_OBJECTIVES_:
A: Answer these questions using the post on critics' reviews of The Dark Knight:
(i) For which publication does David Denby write?
(ii) How many stars does Roger Ebert give the film?
(iii) When does the writer of the post plan to see the film?
B: Pick up the post on critics' reviews of The Dark Knight after its last sentence and continue it in the same voice.

_PASSAGE PROVIDED_:

Critical Consensus: The Dark Knight
The New Yorker’s David Denby is confused and couldn’t bother to spare 30 seconds for research. He seems to think Tim Burton created Batman:
Warner Bros. has continued to drain the poetry, fantasy, and comedy out of Tim Burton’s original conception for “Batman,” (1989), completing the job of coarsening the material into hyperviolent summer action spectacle.
Now, Denby might not necessarily think Tim Burton created Batman, he could very well be referring to the original cinematic conception. If so, that makes it even more unacceptable. A film critic should understand the art of film and, more importantly, the unique vision of each individual auteur. Perhaps Denby thinks every director should aspire to imitate Tim Burton’s fantastic style of filmmaking.
Denby is the first major film critic to give The Dark Knight a negative review. (Apparently, it’s not as good as Hancock.) I won’t see the film until Thursday night, so I can’t say whether I agree with him or not, but calling the film a “hyperviolent summer action spectacle” seems to contradict nearly every other review. In fact, many critics have stated that The Dark Knight isn’t typical summer fare. One might wonder if David Denby wrote a negative review just for the sake of being the sole voice of dissent.
Roger Ebert gives it four stars:
“Batman” isn’t a comic book anymore. Christopher Nolan’s “The Dark Knight” is a haunted film that leaps beyond its origins and becomes an engrossing tragedy. It creates characters we come to care about. That’s because of the performances, because of the direction, because of the writing, and because of the superlative technical quality of the entire production. This film, and to a lesser degree “Iron Man,” redefine the possibilities of the “comic-book movie.”

_DATASET CONTENT_:
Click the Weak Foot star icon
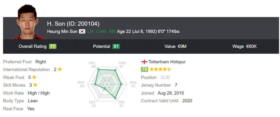280x117 pixels. click(x=34, y=77)
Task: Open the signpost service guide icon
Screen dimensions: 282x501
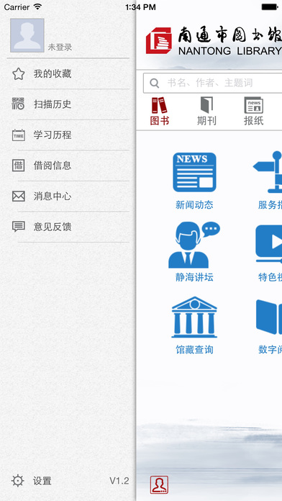Action: [268, 172]

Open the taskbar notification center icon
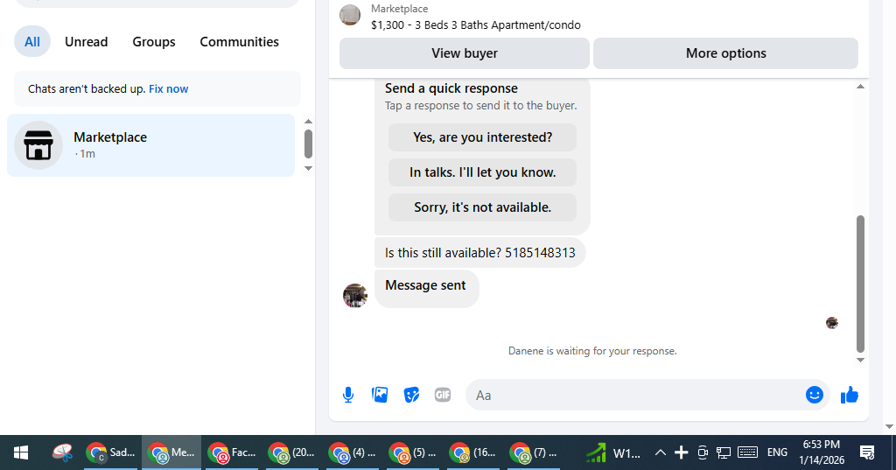tap(867, 452)
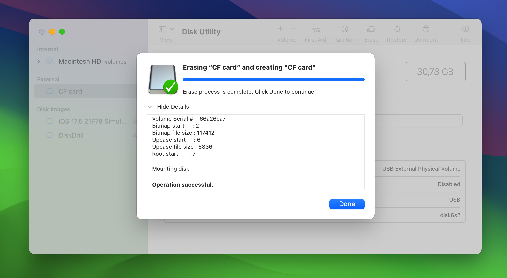Viewport: 507px width, 278px height.
Task: Click Done to finish erasing
Action: [347, 204]
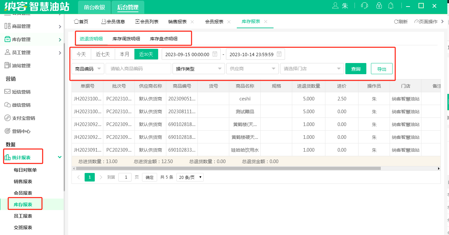Click the customer service headset icon
Screen dimensions: 449x235
pyautogui.click(x=364, y=6)
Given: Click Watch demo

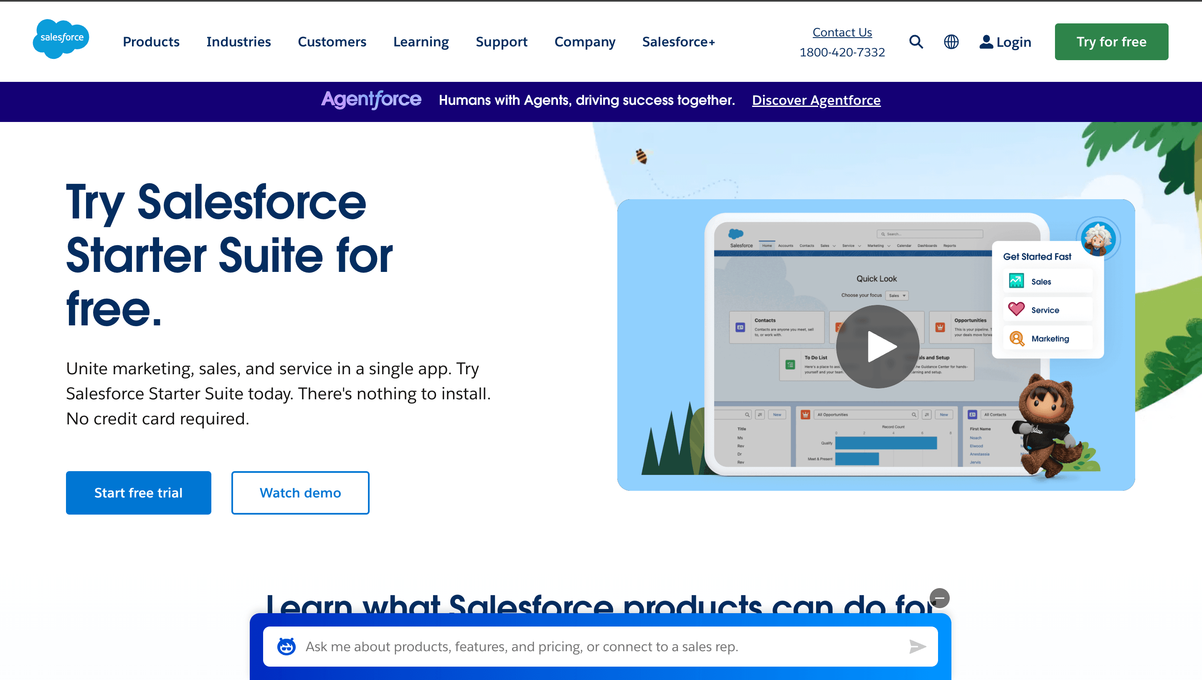Looking at the screenshot, I should pos(300,492).
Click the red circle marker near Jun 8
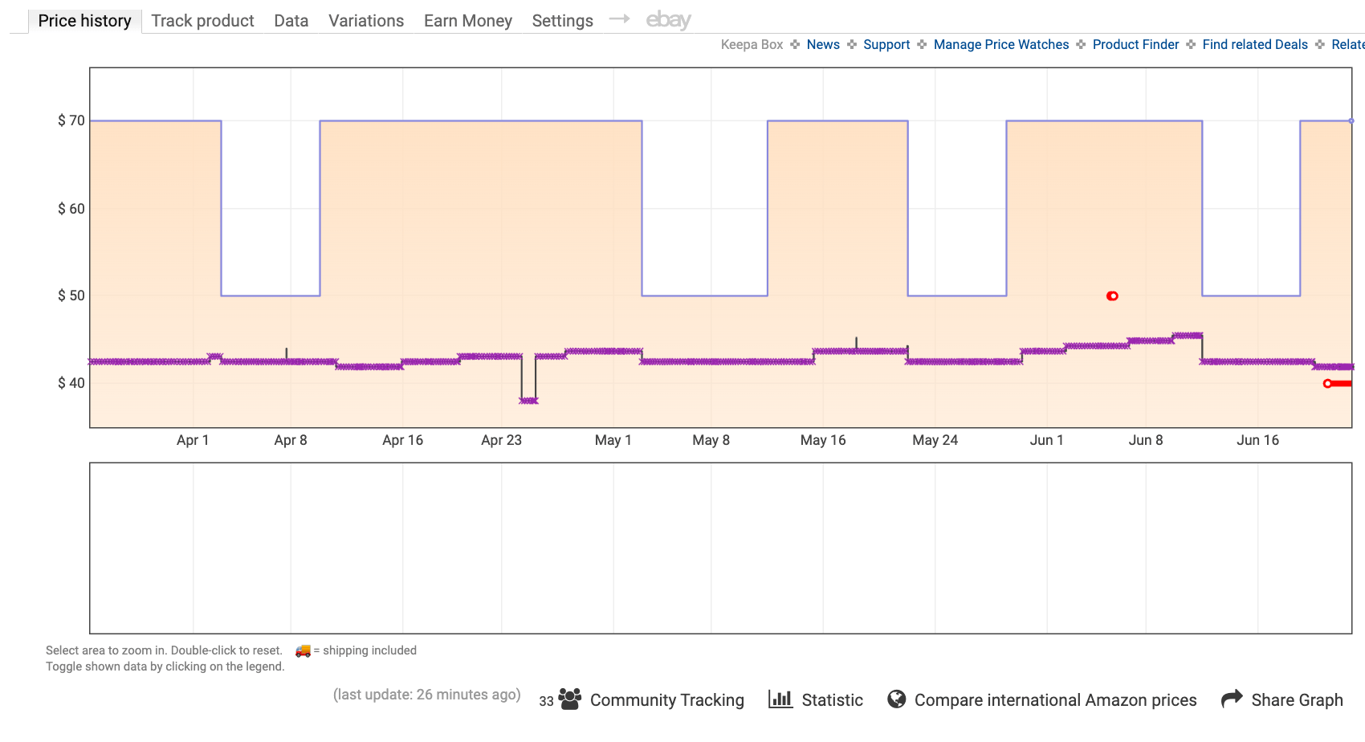This screenshot has height=742, width=1365. 1112,296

_EXERCISE RESPONSES_:
A:
(i) The New Yorker
(ii) Four stars
(iii) Thursday night

B:
Owen Gleiberman, Entertainment Weekly:
In this, the last performance he completed before his death, Ledger had a maniacal gusto inspired enough to suggest that he might have lived to be as audacious an actor as Marlon Brando, and maybe as great.
New York Magazine’s David Edelstein:
It’s a shock—and very effective—to see a comic-book villain come on like a Quentin Tarantino reservoir dog. But then the novelty wears off and the lack of imagination, visual and otherwise, turns into a drag. The Dark Knight is noisy, jumbled, and sadistic.
Nolan dispenses with the stylized Gothic sets we’re accustomed to in the series: he makes no attempt to hide the fact that Gotham City is modern Chicago. Gone, too, is the antic sense of humor that Tim Burton brought to the show. There’s not a touch of lightness in Bale’s taut, angst-ridden superhero, and as the two-and-a-half-hour movie enters its second half, the unvarying intensity and the sometimes confusing action sequences take a toll. You may emerge more exhausted than elated. Nolan wants to prove that a superhero movie needn’t be disposable, effects-ridden junk food, and you have to admire his ambition. But this is Batman, not “Hamlet.” Call me shallow, but I wish it were a little more fun.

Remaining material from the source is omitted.